◆ Problem description
Should pictures appear among the records, leave them out, and copy exactly only the lines from the first through the one with "1200x584 pixels.", inclusive.

◆ Extracted data
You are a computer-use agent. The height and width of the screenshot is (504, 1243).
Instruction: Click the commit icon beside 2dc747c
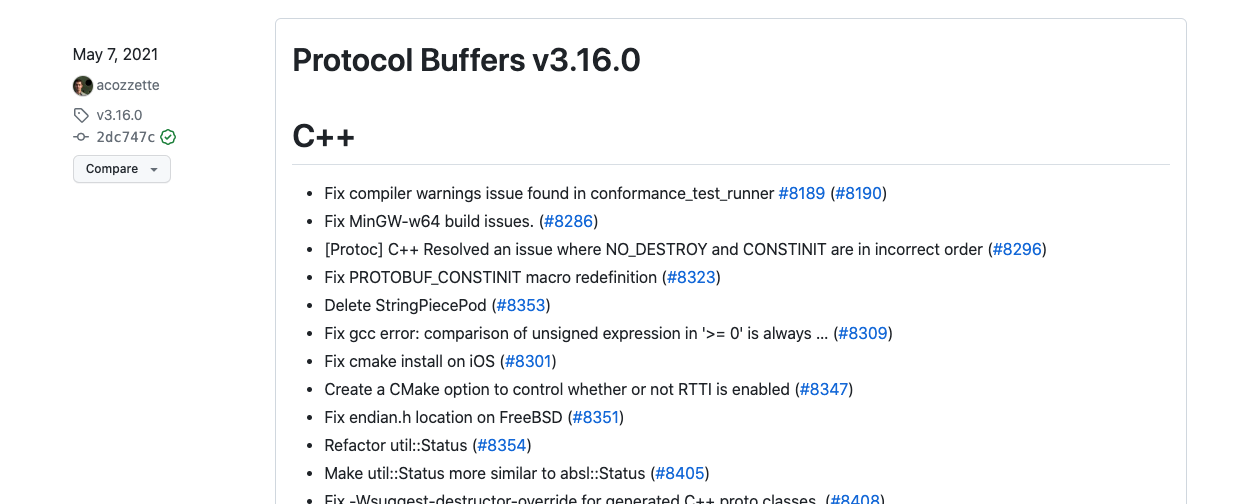coord(82,138)
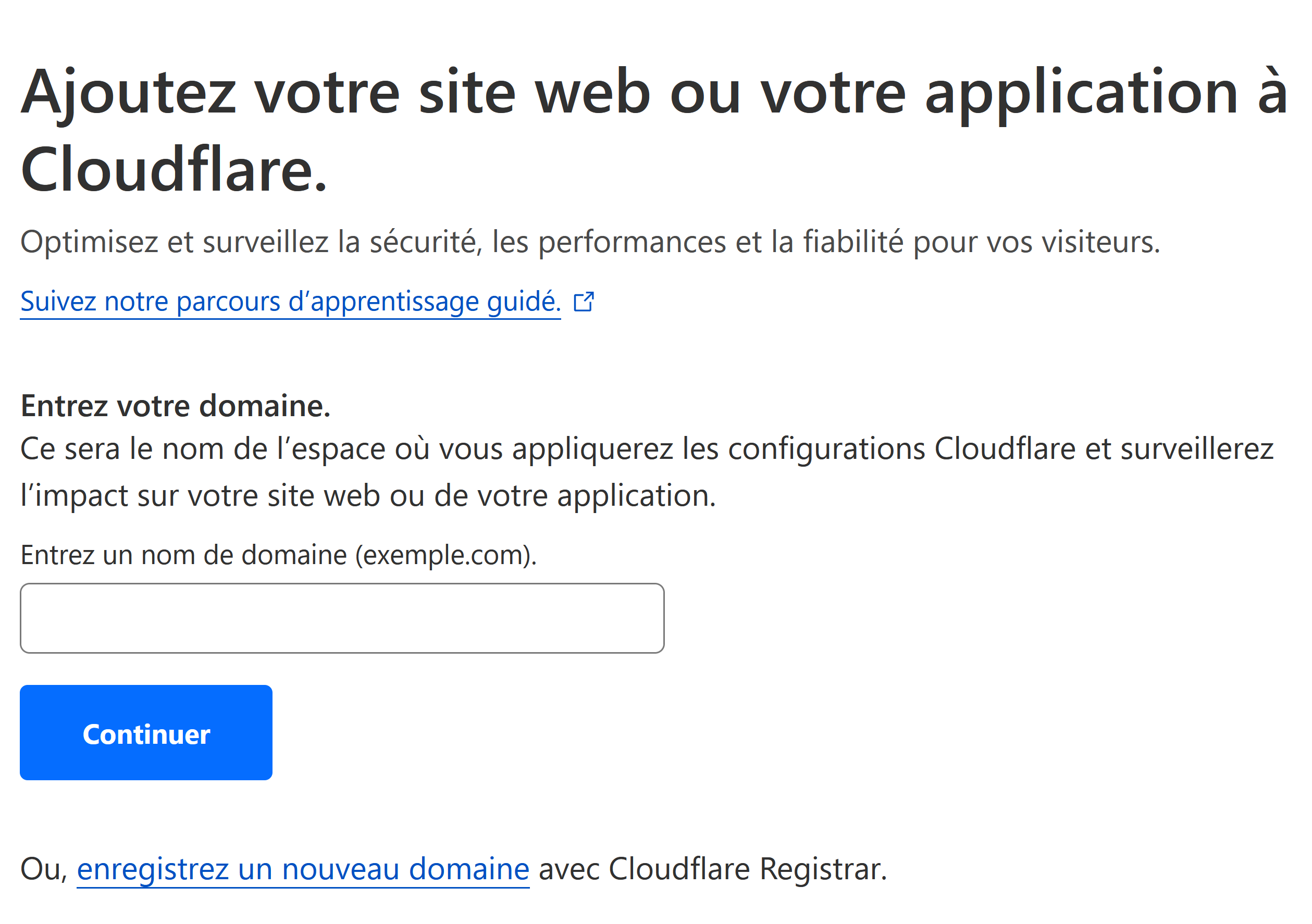The image size is (1312, 924).
Task: Click the word "performances" in the subtitle
Action: 632,242
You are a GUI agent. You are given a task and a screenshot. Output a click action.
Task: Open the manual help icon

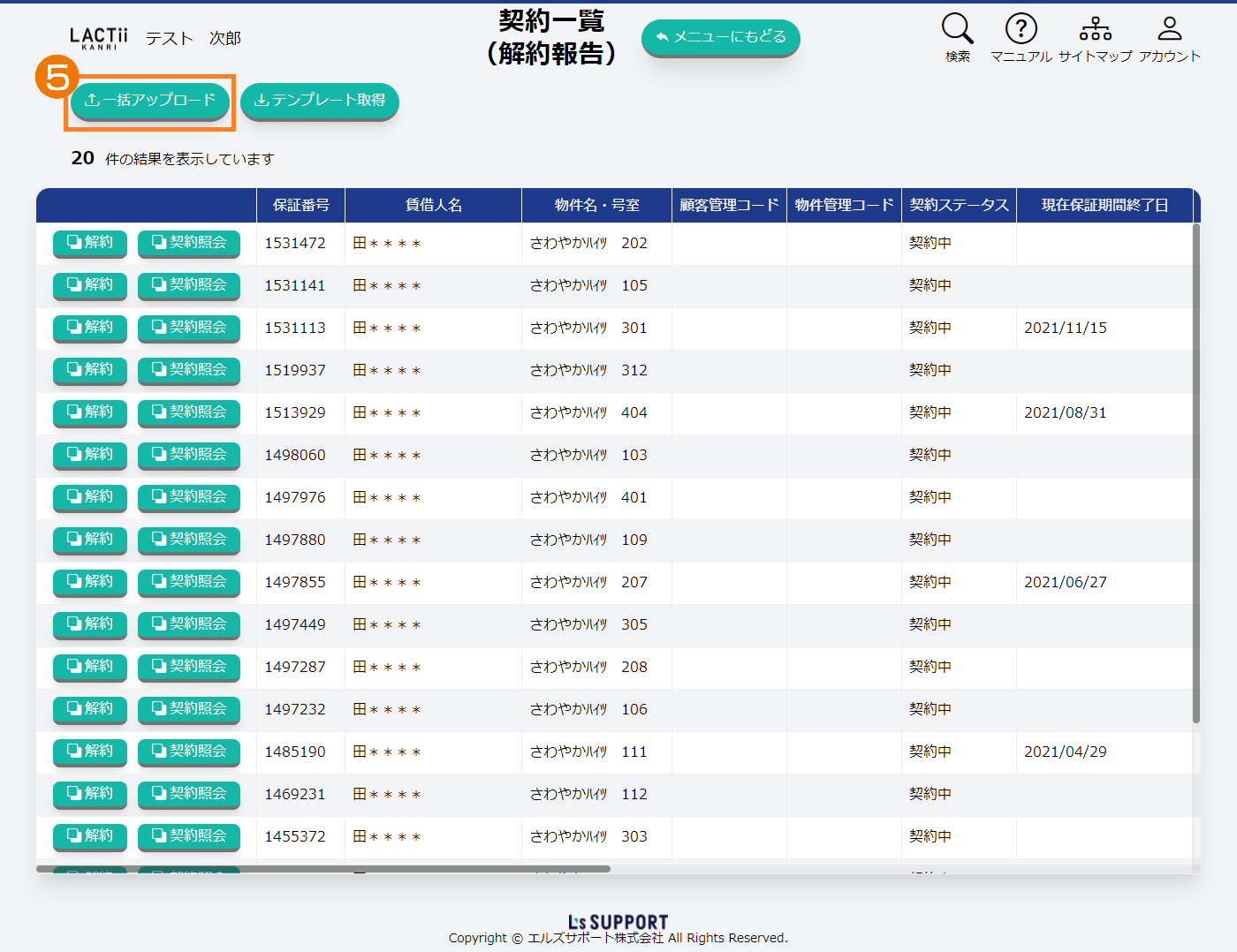tap(1021, 29)
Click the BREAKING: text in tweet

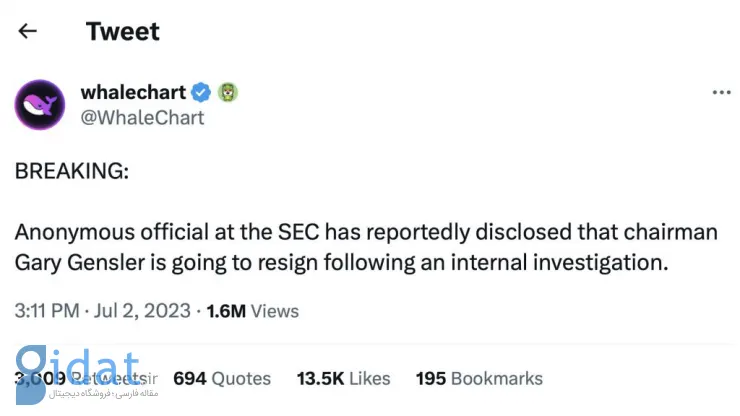(72, 171)
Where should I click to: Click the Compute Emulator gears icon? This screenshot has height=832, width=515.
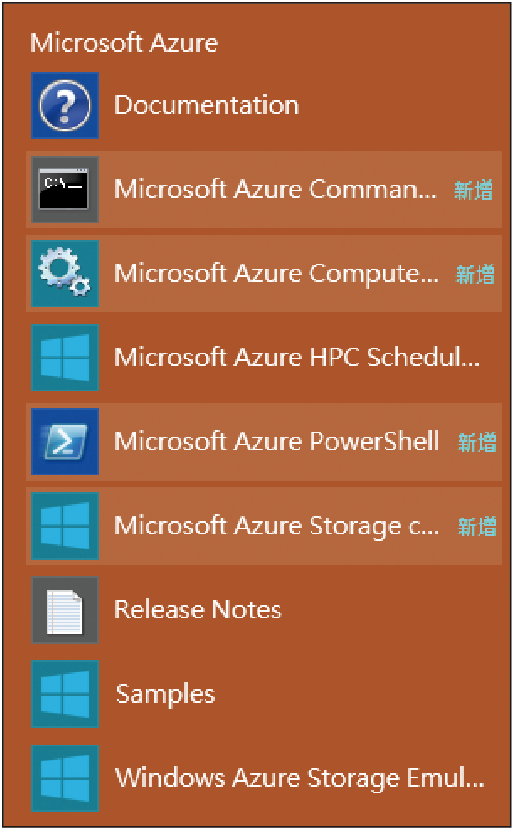click(65, 273)
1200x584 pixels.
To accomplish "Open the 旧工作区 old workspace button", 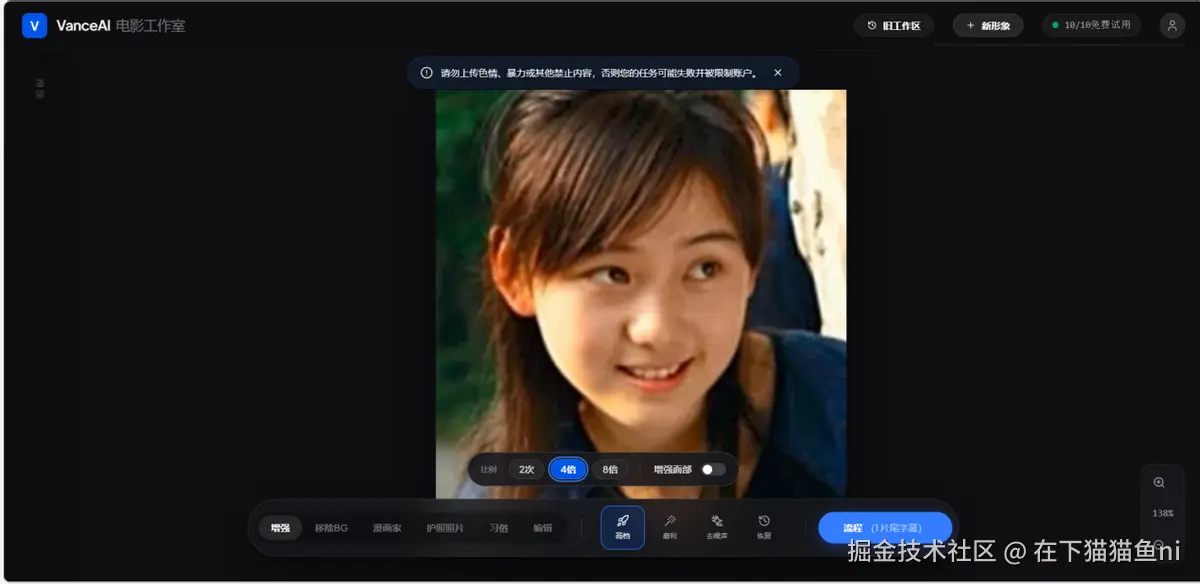I will pos(894,26).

◆ Written reply
You are a computer-use agent. The height and width of the screenshot is (504, 1243).
Instruction: Click the commit icon beside 2dc747c
coord(82,138)
The image size is (1312, 924).
Task: Click the word "performances" in the subtitle
Action: 632,242
You are a GUI agent. You are given a task and a screenshot. Output a click action.
Task: Open the manual help icon

tap(1021, 29)
Click the BREAKING: text in tweet

(72, 171)
Where should I click to: Click the Compute Emulator gears icon? This screenshot has height=832, width=515.
click(65, 273)
1200x584 pixels.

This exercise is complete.